Efficacy and safety of statin therapy in older people: a meta-analysis of individual participant data from 28 randomised controlled trials.
Lancet. 2019 Feb 2;393(10170):407-415.
【PICO】
P:高齢者
I/C:スタチンvsコントロール、高容量vs低容量スタチン
O:大血管イベント(冠動脈イベント・脳梗塞・冠動脈血行再建)、死因別死亡率、悪性腫瘍
<研究の選択>
症例数1000以上、観察期間2年以上のRCTを組み入れ
文献データベース:MEDLINE、EMBASE、Pubmed
検索語: “statins OR HMG CoA Reductase Inhibitors” “Elderly OR Aged”
期間:1996年1月1日〜2017年12月31日
28のRCT
出版バイアス:low
◇まとめと感想
観察期間の中央値4.9年。心不全と透析を対象としたRCTでは高齢者でのスタチンは有効性が見出せなかったけど、高齢者でもスタチン療法・高容量スタチン療法により、1mmol/LのLDLコレステロール低下で21%(RR:0.79 [0.77-0.81])の冠動脈イベント減少を認めました。心不全と透析を除くと、どの年齢のサブグループでも冠動脈イベントが減少していますが、高齢になるほど減少率は小さくなっています(≦55歳:RR0.75 [0.69-0.81]、≧75歳:RR0.87 [0.77-0.99])。
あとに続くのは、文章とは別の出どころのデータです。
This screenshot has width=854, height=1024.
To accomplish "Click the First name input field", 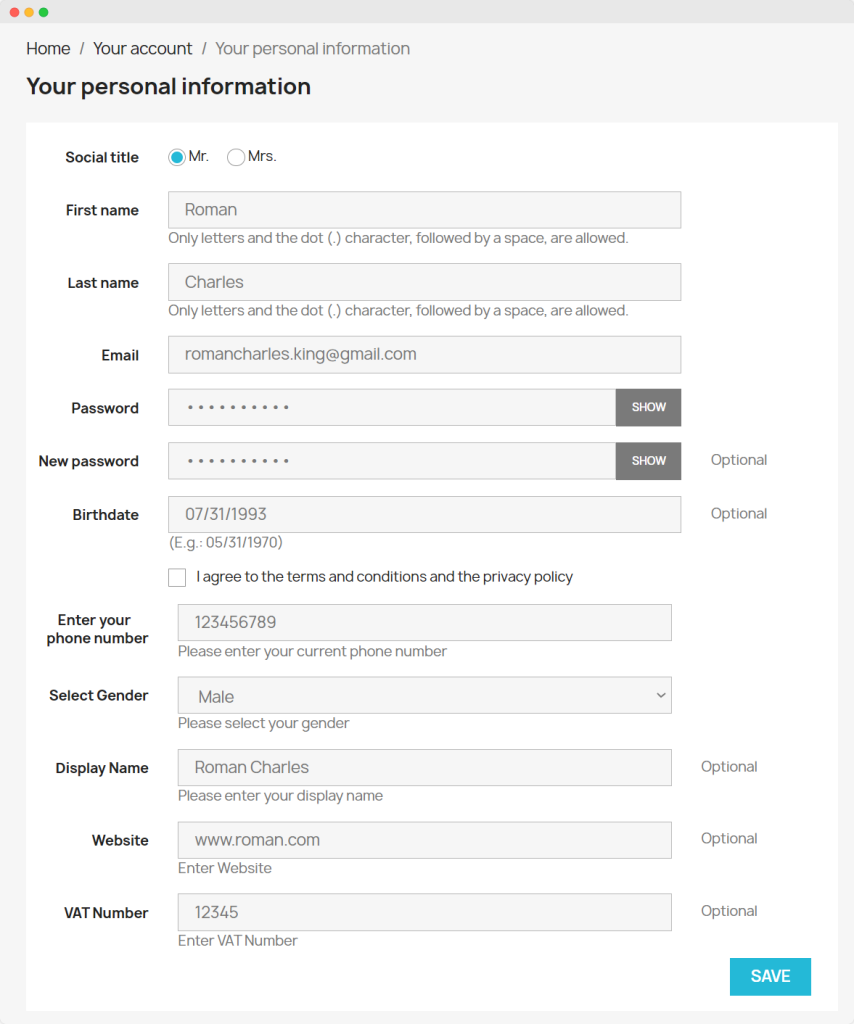I will [x=424, y=210].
相対リスクにすると20%前後のイベント減少ですが、絶対リスクにすると1%/年にも満たないです。75歳以上だと絶対リスク減少0.5%で、NNT200になります。75歳以上の患者さん200人に1年間スタチンを処方し、LDLコレステロールを1mmol/L(=39mg/dl)下げると、冠動脈イベントがひとり減る感じです。
日本人ならもっと絶対リスク減少は小さいのかも。そうなると、スタチンを処方すべきかどうかは患者さんの状況によりけりなんでしょうね。